» Goal 1
Translate this sentence from the commit message on TDX handling of INIT/SIPI into German: "Instead it defines the different protocols to boot application processors."

[v10,104/108] KVM: TDX: Silently ignore INIT/SIPI

Message ID a888bb4d30de2e57b0eb5e61189349c86cab1a70.1667110240.git.isaku.yamahata@intel.com
State New
Headers
Series KVM TDX basic feature support |

Commit Message

Isaku Yamahata Oct. 30, 2022, 6:23 a.m. UTC
  From: Isaku Yamahata <isaku.yamahata@intel.com>

The TDX module API doesn't provide API for VMM to inject INIT IPI and SIPI.
Instead it defines the different protocols to boot application processors.
Ignore INIT and SIPI events for the TDX guest.

There are two options. 1) (silently) ignore INIT/SIPI request or 2) return
error to guest TDs somehow.  Given that TDX guest is paravirtualized to
boot AP, the option 1 is chosen for simplicity.

Signed-off-by: Isaku Yamahata <isaku.yamahata@intel.com>
---
 arch/x86/include/asm/kvm-x86-ops.h |  1 +
 arch/x86/include/asm/kvm_host.h    |  2 ++
 arch/x86/kvm/lapic.c               | 19 ++++++++++++-------
 arch/x86/kvm/svm/svm.c             |  1 +
 arch/x86/kvm/vmx/main.c            | 22 +++++++++++++++++++++-
 5 files changed, 37 insertions(+), 8 deletions(-)

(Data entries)

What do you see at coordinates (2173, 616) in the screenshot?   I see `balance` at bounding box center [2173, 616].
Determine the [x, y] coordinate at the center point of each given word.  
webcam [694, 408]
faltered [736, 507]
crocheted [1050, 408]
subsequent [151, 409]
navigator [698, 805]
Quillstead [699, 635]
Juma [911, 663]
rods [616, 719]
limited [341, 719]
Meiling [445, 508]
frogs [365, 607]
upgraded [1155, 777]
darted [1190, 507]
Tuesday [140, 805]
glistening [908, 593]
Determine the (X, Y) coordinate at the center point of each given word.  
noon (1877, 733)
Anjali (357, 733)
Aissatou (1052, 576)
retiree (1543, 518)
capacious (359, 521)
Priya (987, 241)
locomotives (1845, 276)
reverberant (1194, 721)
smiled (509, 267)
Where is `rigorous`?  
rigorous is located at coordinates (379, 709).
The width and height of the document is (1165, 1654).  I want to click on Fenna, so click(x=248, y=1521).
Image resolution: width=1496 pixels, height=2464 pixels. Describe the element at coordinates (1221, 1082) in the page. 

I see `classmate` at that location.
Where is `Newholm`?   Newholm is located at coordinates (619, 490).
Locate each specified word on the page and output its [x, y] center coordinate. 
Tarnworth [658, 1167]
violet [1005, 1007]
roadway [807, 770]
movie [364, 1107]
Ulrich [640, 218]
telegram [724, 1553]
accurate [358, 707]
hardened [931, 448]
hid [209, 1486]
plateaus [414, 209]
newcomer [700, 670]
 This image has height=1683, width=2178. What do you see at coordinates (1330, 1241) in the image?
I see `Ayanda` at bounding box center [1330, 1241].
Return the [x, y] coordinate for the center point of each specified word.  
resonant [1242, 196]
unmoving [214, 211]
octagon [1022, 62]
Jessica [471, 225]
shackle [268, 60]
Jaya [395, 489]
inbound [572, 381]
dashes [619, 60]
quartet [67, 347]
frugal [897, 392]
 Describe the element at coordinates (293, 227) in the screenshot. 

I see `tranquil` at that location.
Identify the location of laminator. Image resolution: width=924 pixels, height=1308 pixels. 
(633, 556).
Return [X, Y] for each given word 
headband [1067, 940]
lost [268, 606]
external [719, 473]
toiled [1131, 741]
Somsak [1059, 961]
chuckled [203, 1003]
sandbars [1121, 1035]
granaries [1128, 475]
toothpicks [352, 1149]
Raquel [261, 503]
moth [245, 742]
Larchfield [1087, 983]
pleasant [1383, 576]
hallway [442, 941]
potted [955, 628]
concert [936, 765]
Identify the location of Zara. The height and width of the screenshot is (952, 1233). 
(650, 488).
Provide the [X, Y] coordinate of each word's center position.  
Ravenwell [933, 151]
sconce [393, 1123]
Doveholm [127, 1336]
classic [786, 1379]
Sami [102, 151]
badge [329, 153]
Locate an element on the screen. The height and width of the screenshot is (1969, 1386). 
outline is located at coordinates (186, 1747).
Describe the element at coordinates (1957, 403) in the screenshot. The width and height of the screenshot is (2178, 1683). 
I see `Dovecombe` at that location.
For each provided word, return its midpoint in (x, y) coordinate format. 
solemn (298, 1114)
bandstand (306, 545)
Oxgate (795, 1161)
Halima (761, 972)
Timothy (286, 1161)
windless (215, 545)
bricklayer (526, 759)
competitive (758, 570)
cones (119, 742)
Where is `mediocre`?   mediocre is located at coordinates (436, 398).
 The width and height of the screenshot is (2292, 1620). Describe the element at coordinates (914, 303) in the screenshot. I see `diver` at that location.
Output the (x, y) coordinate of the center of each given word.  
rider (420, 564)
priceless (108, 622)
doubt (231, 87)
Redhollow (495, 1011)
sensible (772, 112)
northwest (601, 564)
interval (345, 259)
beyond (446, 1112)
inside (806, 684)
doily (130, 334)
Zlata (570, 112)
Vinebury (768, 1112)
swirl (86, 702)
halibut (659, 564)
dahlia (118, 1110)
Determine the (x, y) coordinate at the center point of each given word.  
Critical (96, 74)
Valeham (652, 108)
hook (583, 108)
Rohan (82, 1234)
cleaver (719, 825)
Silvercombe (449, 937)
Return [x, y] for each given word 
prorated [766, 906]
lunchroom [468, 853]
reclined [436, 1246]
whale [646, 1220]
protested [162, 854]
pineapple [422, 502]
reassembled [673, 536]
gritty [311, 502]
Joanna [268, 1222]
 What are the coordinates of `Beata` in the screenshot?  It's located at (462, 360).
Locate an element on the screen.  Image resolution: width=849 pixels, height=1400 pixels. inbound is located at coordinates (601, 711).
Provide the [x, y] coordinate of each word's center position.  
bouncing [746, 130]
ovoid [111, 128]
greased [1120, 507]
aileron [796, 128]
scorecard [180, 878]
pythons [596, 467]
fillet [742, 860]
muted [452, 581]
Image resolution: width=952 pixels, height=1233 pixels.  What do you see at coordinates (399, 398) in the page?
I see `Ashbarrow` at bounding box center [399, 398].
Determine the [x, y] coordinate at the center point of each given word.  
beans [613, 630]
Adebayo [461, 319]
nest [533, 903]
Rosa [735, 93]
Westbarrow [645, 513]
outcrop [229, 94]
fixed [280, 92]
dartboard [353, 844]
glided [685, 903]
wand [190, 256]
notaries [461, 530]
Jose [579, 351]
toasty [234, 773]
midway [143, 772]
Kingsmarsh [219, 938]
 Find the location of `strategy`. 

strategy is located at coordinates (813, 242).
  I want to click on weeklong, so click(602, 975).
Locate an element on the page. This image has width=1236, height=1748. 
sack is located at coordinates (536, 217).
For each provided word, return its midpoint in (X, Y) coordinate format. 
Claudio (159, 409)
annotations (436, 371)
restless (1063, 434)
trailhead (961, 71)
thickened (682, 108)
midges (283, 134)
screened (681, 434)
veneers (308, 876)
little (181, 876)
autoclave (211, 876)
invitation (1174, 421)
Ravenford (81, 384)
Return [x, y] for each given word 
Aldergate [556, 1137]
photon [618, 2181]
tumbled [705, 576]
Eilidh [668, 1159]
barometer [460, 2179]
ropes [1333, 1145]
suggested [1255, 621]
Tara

» Goal 2
In the data entries, change "midpoint" to "center point" in the lines starting at the one containing "toothpicks [352, 1149]" and ending at the one containing "Valeham (652, 108)". Output only those lines, with nothing else altered.

» Full output 1
Stattdessen definiert sie die verschiedenen Protokolle zum Booten von Anwendungsprozessoren.

» Full output 2
toothpicks [352, 1149]
Raquel [261, 503]
moth [245, 742]
Larchfield [1087, 983]
pleasant [1383, 576]
hallway [442, 941]
potted [955, 628]
concert [936, 765]
Identify the location of Zara. The height and width of the screenshot is (952, 1233). 
(650, 488).
Provide the [X, Y] coordinate of each word's center position.  
Ravenwell [933, 151]
sconce [393, 1123]
Doveholm [127, 1336]
classic [786, 1379]
Sami [102, 151]
badge [329, 153]
Locate an element on the screen. The height and width of the screenshot is (1969, 1386). 
outline is located at coordinates (186, 1747).
Describe the element at coordinates (1957, 403) in the screenshot. The width and height of the screenshot is (2178, 1683). 
I see `Dovecombe` at that location.
For each provided word, return its center point in (x, y) coordinate format. 
solemn (298, 1114)
bandstand (306, 545)
Oxgate (795, 1161)
Halima (761, 972)
Timothy (286, 1161)
windless (215, 545)
bricklayer (526, 759)
competitive (758, 570)
cones (119, 742)
Where is `mediocre`?   mediocre is located at coordinates (436, 398).
 The width and height of the screenshot is (2292, 1620). Describe the element at coordinates (914, 303) in the screenshot. I see `diver` at that location.
Output the (x, y) coordinate of the center of each given word.  
rider (420, 564)
priceless (108, 622)
doubt (231, 87)
Redhollow (495, 1011)
sensible (772, 112)
northwest (601, 564)
interval (345, 259)
beyond (446, 1112)
inside (806, 684)
doily (130, 334)
Zlata (570, 112)
Vinebury (768, 1112)
swirl (86, 702)
halibut (659, 564)
dahlia (118, 1110)
Determine the (x, y) coordinate at the center point of each given word.  
Critical (96, 74)
Valeham (652, 108)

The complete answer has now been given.